1.1. O conceito de sistema de relações de trabalho e os pressupostos do arranjo brasileiro
Um sistema de relações de trabalho consiste em um arcabouço institucional - conjunto de leis, normas, regras, procedimentos, costumes, jurisprudências - sobre i) a organização sindical (estrutura, formas de funcionamento e representatividade); ii) os mecanismos de regulação das relações de trabalho, de criação de direitos e de solução de conflitos (a legislação trabalhista, a negociação coletiva, a arbitragem das disputas); e iii) as pré-condições para afirmação do poder dos/as trabalhadores/as (direito de greve, garantias contra a dispensa imotivada e para a organização dos/as trabalhadores/as nos locais de trabalho).
Erigido basicamente nas décadas 1930 e 1940, o Sistema Brasileiro de Relações de Trabalho partiu de dois pressupostos basilares: i) a existência de uma relação assimétrica estrutural de poder entre empregadores/as e trabalhadores/as; e ii) a concepção de que o conflito nas relações de trabalho é uma anomalia.
Da relação assimétrica de poder – de resto uma característica estrutural das relações de trabalho capitalistas -, o SBRT deduz a hipossuficiência dos/as trabalhadores/as, ou seja, sua impossibilidade de andar com as próprias pernas
, atribuindo ao Estado a função de tutelá-los/as, o que, por extensão, significa também, em grande medida, controlá-los/as. Afasta-se, portanto, de outra opção, que se caracterizaria pela garantia de condições de ampliação do poder dos/as trabalhadores/as e suas organizações (autotutela), para uma disputa mais equilibrada com o patronato, contribuindo para a superação da condição de hipossuficiência do/a trabalhador/a individual.
A partir do pressuposto de que o conflito é uma anomalia nas relações laborais, o SBRT se constituiu em uma estrutura híbrida, baseada no estabelecimento de regras para a negociação coletiva (autocomposição dos conflitos) e em mecanismos de arbitragem estatal das desavenças (heterocomposição dos conflitos) pela ação da Justiça do Trabalho, ramo especializado do Poder Judiciário⁶.

**Segmento de dados:**
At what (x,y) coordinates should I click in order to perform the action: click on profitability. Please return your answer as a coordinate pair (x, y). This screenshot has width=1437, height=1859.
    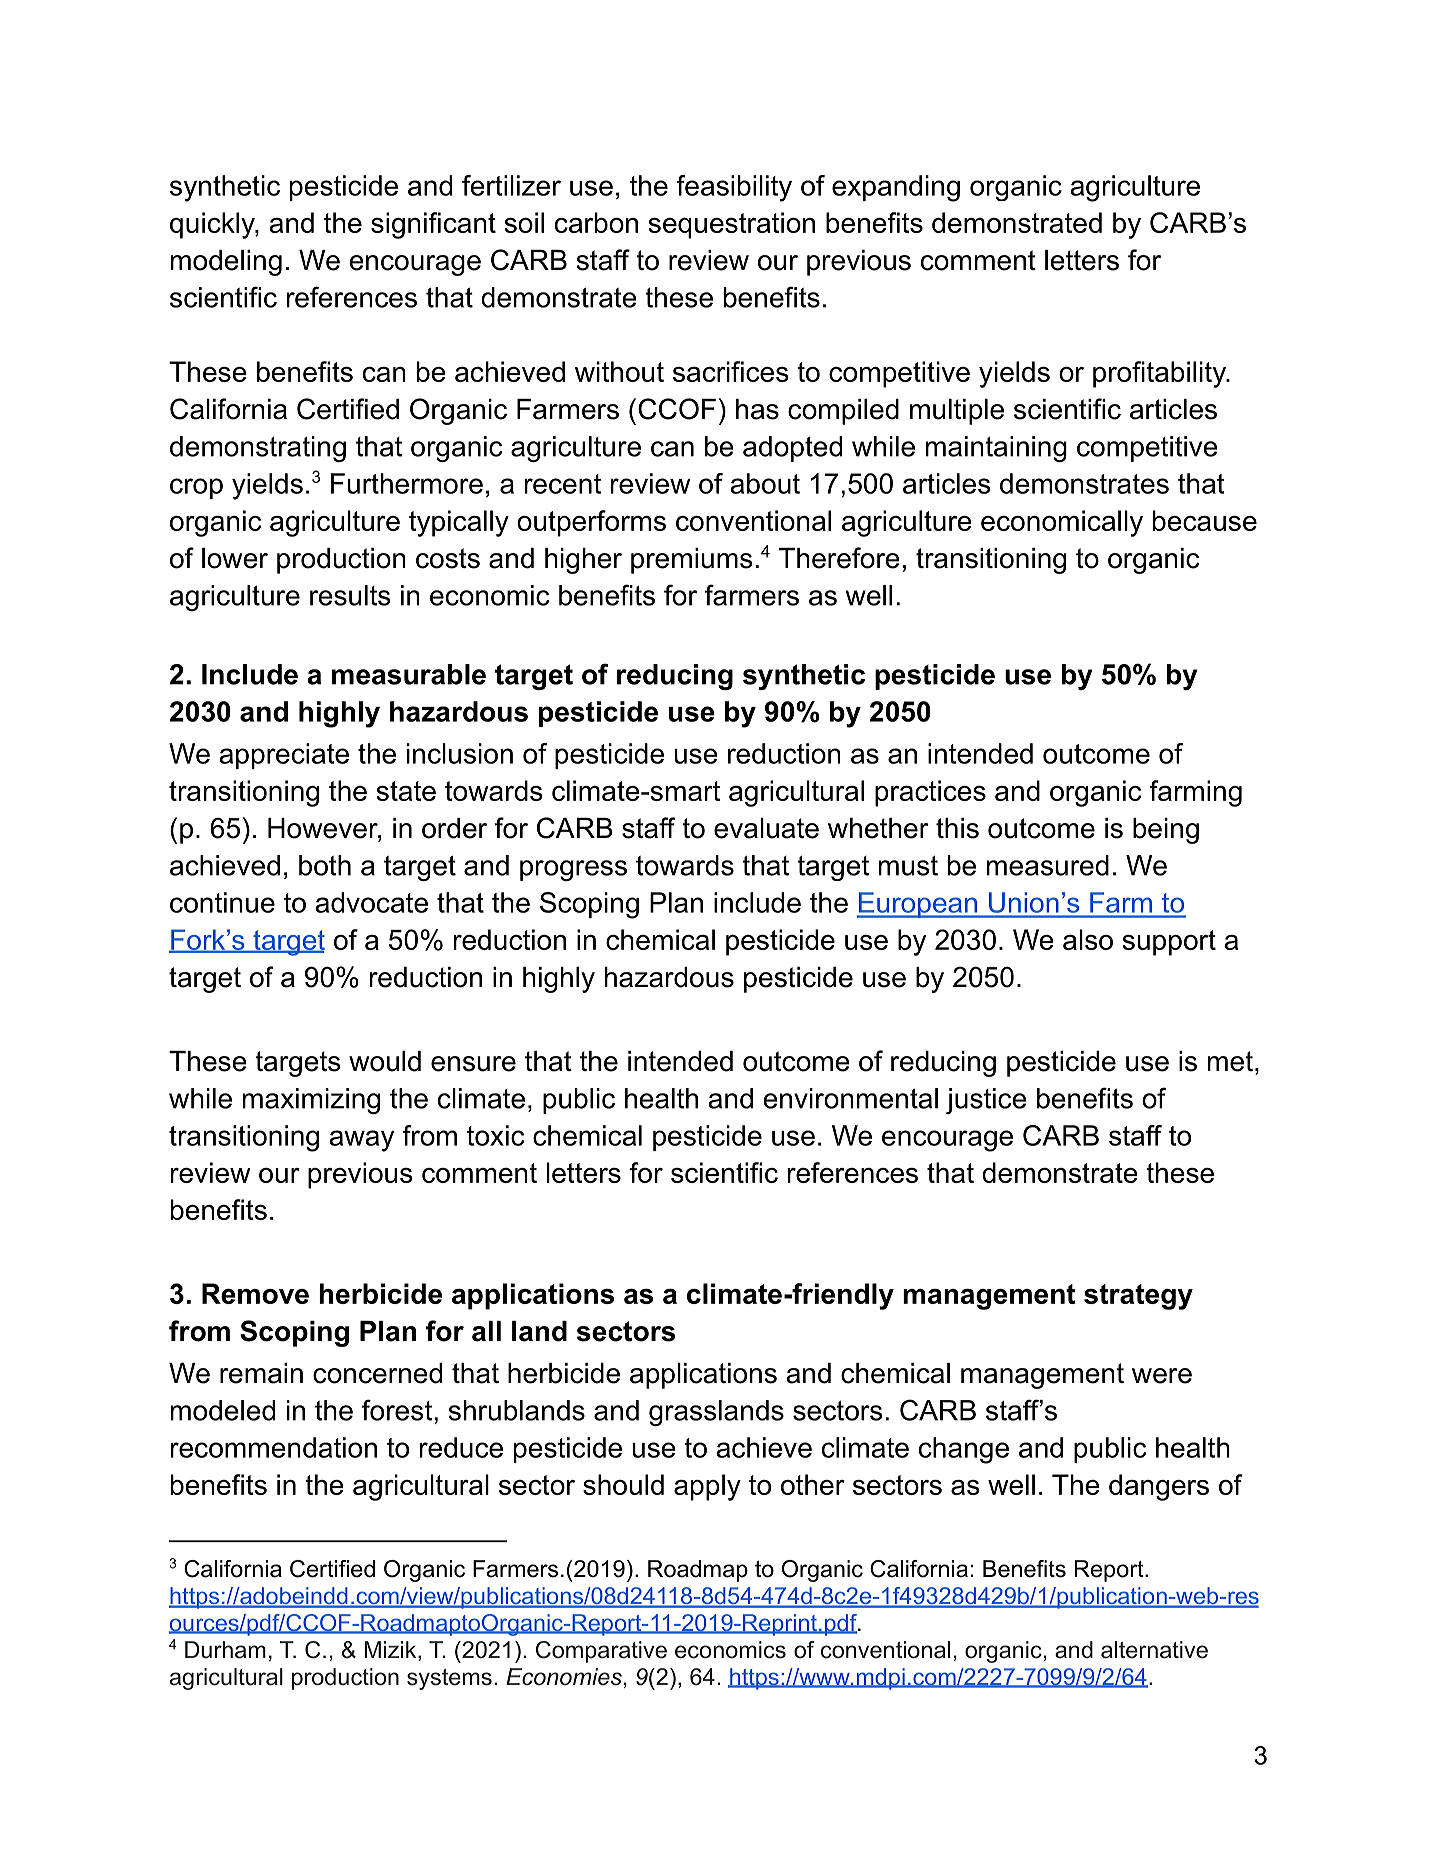
    Looking at the image, I should click on (1160, 374).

**Problema proposto:**
Segundo o trecho sobre relações de trabalho, em quais décadas o Sistema Brasileiro de Relações de Trabalho foi basicamente erigido?

**Solução da tarefa:**
Nas décadas de 1930 e 1940.